*Sêmia Mauad/ Opinião MT
Quatro meses se passaram desde a cassação do prefeito Chico Gamba, ocorrida em 28 de março deste ano, e a situação política em Alta Floresta permanece indefinida.
A decisão da primeira instância da Vara Eleitoral do município, proferida pela juíza Janaína Rebucci Dezantti, aguarda confirmação em instância superior.
O processo que pode definir o futuro político do prefeito Chico Gamba e de seu vice, Robson Quintino, em Alta Floresta, está agora sob a relatoria do desembargador Marcos Machado. Ele assume a responsabilidade como vice-presidente e corregedor do Tribunal Regional Eleitoral de Mato Grosso (TRE-MT).
A expectativa é que o novo relator possa dar celeridade à análise do caso, que tem gerado grande expectativa na política de Alta Floresta.
MANDATO CASSADO
O mandato do prefeito do município de Alta Floresta (MT), Chico Gamba (União Brasil) e Robson Quintino (MDB) foi cassado pela Justiça Eleitoral. A denúncia protocolada em setembro do ano passado, apontava que os candidatos teriam cometido crimes eleitorais durante as eleições de 2024.
Entre os crimes investigados estavam de improbidade administrativa, abuso de poder econômico e político, além de corrupção passiva e ativa, concussão, uso da máquina pública, uso indevido das redes sociais e até mesmo formação de quadrilha e caixa dois de campanha.
Responde também na justiça, o diretor de Comunicação da Prefeitura de Alta Floresta e servidor da Assembleia Legislativa, Danúbio Ferreira dos Santos.
PREFEITO CHEGOU A PUBLICAR VÍDEO NAS REDES SOCIAIS
O prefeito cassado de Alta Floresta, Chico Gamba, chegou a recorrer as redes sociais para mostrar indignação sobre o caso.
“Recebi com indignação a decisão da Justiça Eleitoral que determinou a cassação do nosso mandato. Mas quero deixar claro: isso não nos abala. Fomos reeleitos com a maior votação da história de Alta Floresta, e vamos recorrer para que a vontade do povo seja respeitada”, disse ele em publicação.
DEFESA RECORREU DA DECISÃO
A Justiça Eleitoral manteve, em 25 de abril deste ano, a cassação dos mandatos do prefeito de Alta Floresta, Chico Gamba (UNIÃO), e de seu vice, Robson Quintino (MDB).
A decisão reafirma a sentença inicial que, há cerca de um mês, cassou seus mandatos por suposto uso indevido de um perfil no Instagram, que teria sido usado para influenciar o eleitorado a favor dos candidatos.
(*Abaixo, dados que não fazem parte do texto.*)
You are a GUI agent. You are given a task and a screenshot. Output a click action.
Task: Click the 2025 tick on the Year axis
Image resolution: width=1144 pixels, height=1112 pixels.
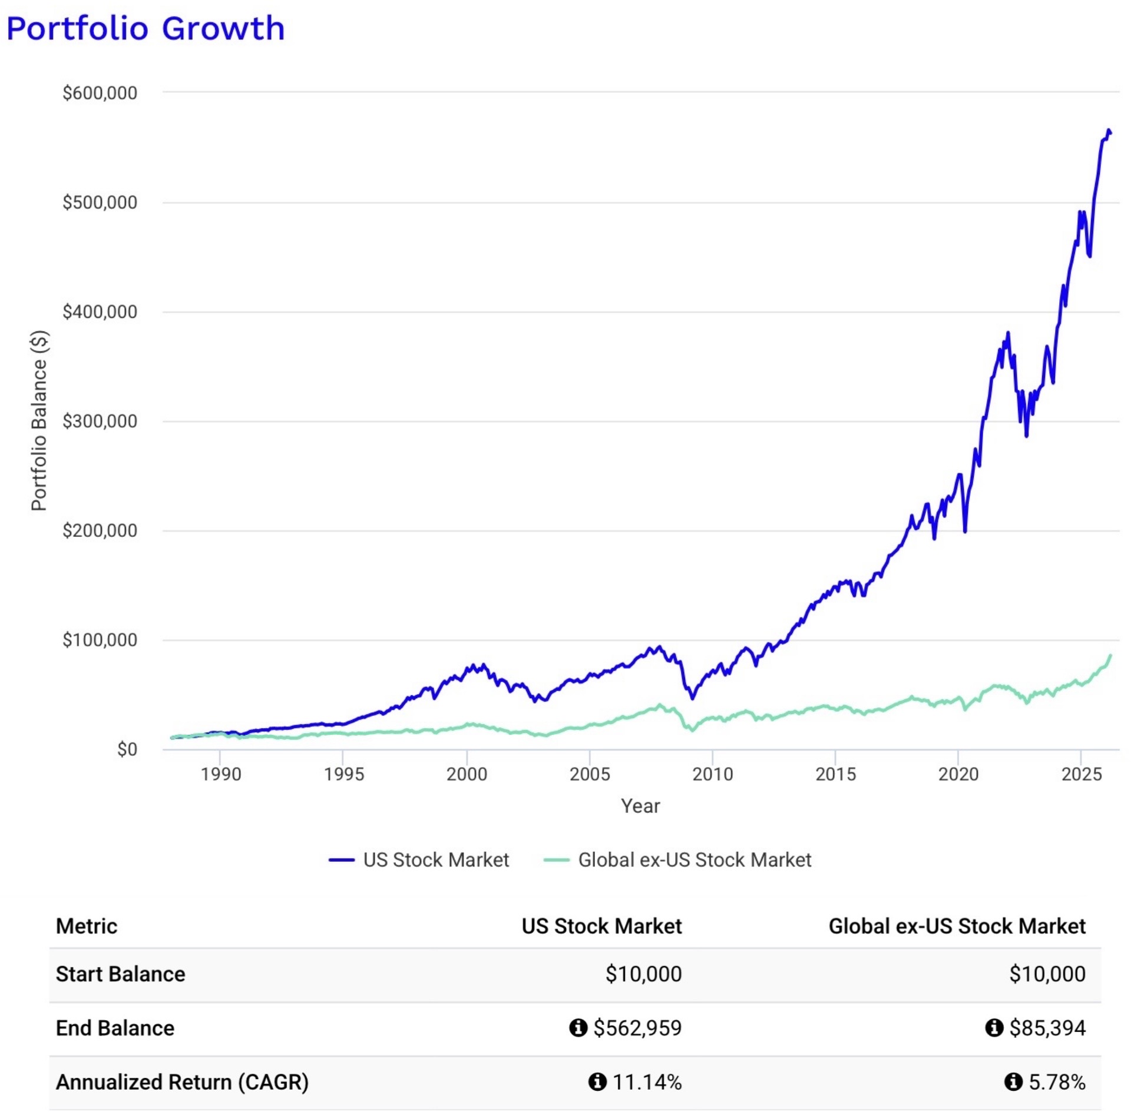pos(1081,774)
No início das investigações, a defesa dos gestores argumentou que a conta oficial do prefeito havia sido hackeada. No entanto, a Justiça Eleitoral considerou as provas suficientes para manter a cassação.
EMBARGOS NEGADOS E MULTA APLICADA
A juíza Janaína Rebucci Dezanetti, da 24ª Zona Eleitoral de Alta Floresta, rejeitou o recurso interposto pela defesa do prefeito Chico Gamba (União) e de seu vice, Robson Quintino de Oliveira (MDB), mantendo a decisão que cassou seus mandatos. A cassação se deu sob acusação de suposta fraude nas eleições do ano passado.
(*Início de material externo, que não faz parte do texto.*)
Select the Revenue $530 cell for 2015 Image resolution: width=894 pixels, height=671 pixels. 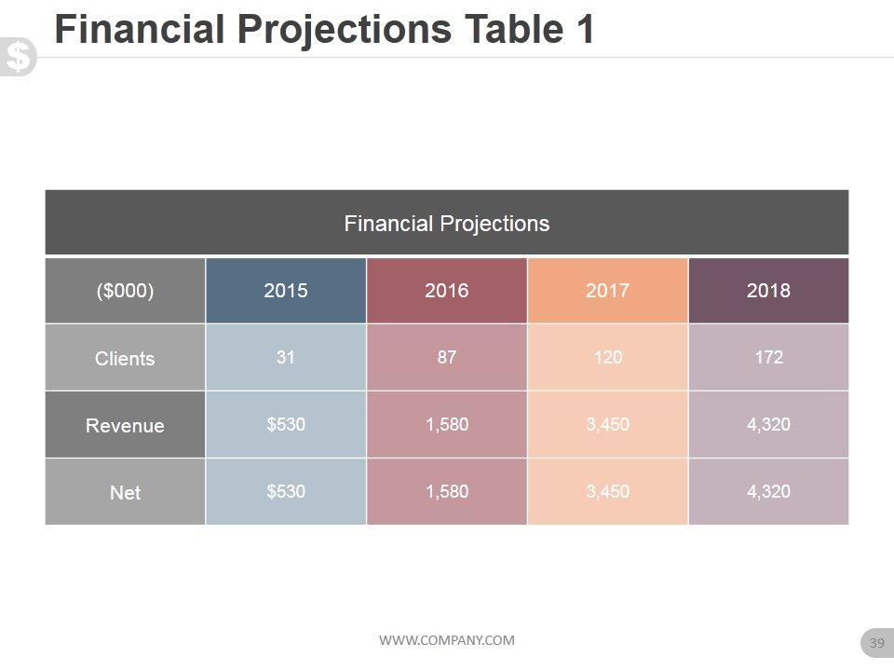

Em sua decisão, a magistrada foi enfática ao manter a sentença, afirmando que o recurso, conhecido como embargos de declaração, foi “patentemente protelatório”. “Pelo exposto, rejeito os embargos de declaração opostos por Robson Quintino de Oliveira, Valdemar Gamba e Danúbio Ferreira de Souza Santos, mantendo irretocável a sentença objurgada”, declarou a juíza Janaína.
Além de rejeitar o recurso, a magistrada impôs uma multa de R$ 3 mil contra Robson Quintino pela atitude protelatória. Ela ainda advertiu que novos embargos de declaração com caráter nitidamente protelatório serão apenados, cada um, com multa no montante de até 10 (dez) salários-mínimos, conforme o Código Eleitoral.
Ao analisar o recurso que buscava anular a decisão, Janaína Rebucci Dezanetti garantiu que a sentença se baseou em provas concretas e foi consequencialista.
“A cassação dos diplomas dos eleitos almejou a retirada daqueles que alçaram ao cargo de prefeito e vice ao arrepio da lei. Os reflexos de uma gestão proba, transparente e eficiente se iniciam nas campanhas eleitorais. Pelo exposto, os embargos devem ser rejeitados, mantendo-se irretocável a sentença objurgada”, ressaltou a magistrada, reforçando a seriedade das acusações e a fundamentação da decisão judicial.